Dass Unternehmen Frauen den Eingriff finanzieren, findet sie nicht problematisch. „Jeder ist verantwortlich für sich, Unternehmen eröffnen damit nur Chancen, entscheiden muss jede Frau für sich.“ Immer wieder: Chancen, Entscheidungen. Danach lebt Young. 40, derzeit Single und noch keine Mutter? Na und, sagt Young. „Ich bin, wer ich bin, weil ich Entscheidungen getroffen habe.“ Eine davon ist auch das „Social Freezing“.
Kein Nachfrage-Boom
Nicht jede Frau agiert so selbstbewusst. Zurück in Dr. Aimees Büro fehlen sämtliche Bilder von glücklichen Babys, die in anderen Praxen zum Standard gehören.

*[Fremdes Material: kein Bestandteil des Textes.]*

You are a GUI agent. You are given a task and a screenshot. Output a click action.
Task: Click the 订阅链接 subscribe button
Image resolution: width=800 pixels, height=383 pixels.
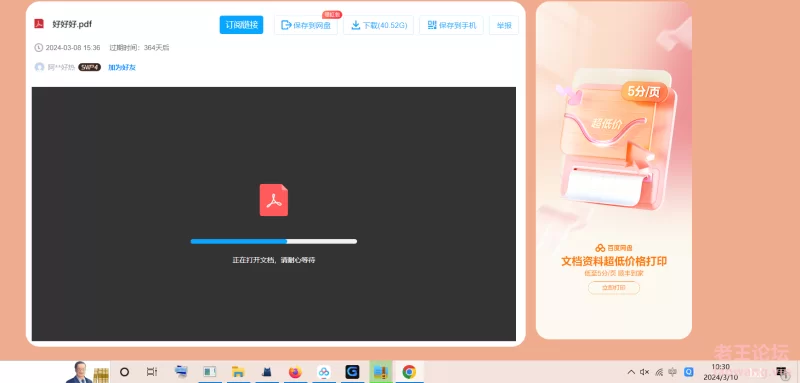pos(241,25)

Die 39-Jährige, die selbst drei Kinder hat, mag die Bilder nicht. Außerdem sind die Gesprächssituationen mit Frauen, die sich für das Einfrieren von Eizellen entscheiden, nicht immer einfach.

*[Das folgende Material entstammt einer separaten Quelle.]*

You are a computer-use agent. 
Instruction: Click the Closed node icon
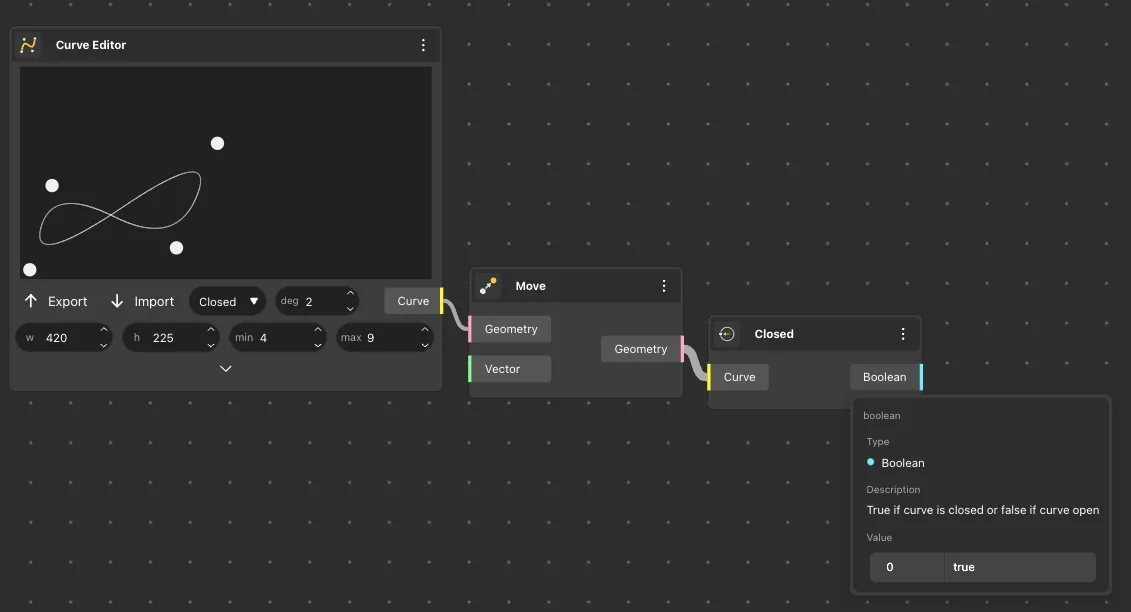point(727,334)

Es geht für viele dann doch um mehr als Chancen und offene Türen. „Viele meiner Patienten realisieren erst hier, dass der Kindheitstraum, den sie vielleicht einmal hatten, ausgeträumt ist.“ Der Weg zum Kind, er ist nicht mehr das 50er-Jahre-Klischee inklusive rosa Babytapete. Das erste Kind, das über den Weg des Social Freezing in Eyvazzadehs Praxis geboren wurde, ist heute fast fünf Jahre alt.
30 bis 40 Frauen kommen in der Regel zu den Partys von Dr. Aimee. Sie sagt: „Ich will aufklären und eine gute Atmosphäre schaffen, aber keine falschen Hoffnungen wecken.“ Drei Gäste machen im Schnitt einen Termin in der Praxis. Die erste Party fand kurz vor den Ankündigungen von Facebook und Apple statt. Einen Boom in der Nachfrage erlebt die Ärztin nach eigenen Angaben noch nicht.
Andere Praxen in den USA verzeichnen mehr Patienten, seit die Behandlung in den USA seit 2012 nicht mehr als experimentell gilt. Doch der öffentliche Diskurs ist erst jetzt breiter geworden, und die „Eizellenflüsterin“ vermarket ihre Dienste geschickt. 100.000 Dollar hat sie in die Partys gesteckt. Von Medizinfirmen lasse sie sich, so sagt sie, nicht sponsern, aber die Gäste sollen schon in ihrer Praxis landen. Im Februar steht die nächste Party an, die Nachfrage ist groß. Und sie plant, Firmen ihre Dienste anzubieten, ein Markt für die Kinder-nach-Karriere-Wünsche.
Stephanie Young ist sich nicht sicher, ob sie ihre Eizellen jemals nutzen will oder wird. Sie strahlt große Gelassenheit aus, wenn sie entspannt ihre Geschichte erzählt. Das „Social Freezing“ ist für sie Freiheit, die sie sich leistet. Anderen Frauen geht es anders, der Druck kann groß sein. Dr. Aimee sieht in ihren Patientinnen die besten Eltern, „denn sie wollen es so unbedingt.“ Und dafür zahlen sie einen hohen Preis – die Erfüllung des Traums nicht ausgeschlossen, aber auch nicht garantiert.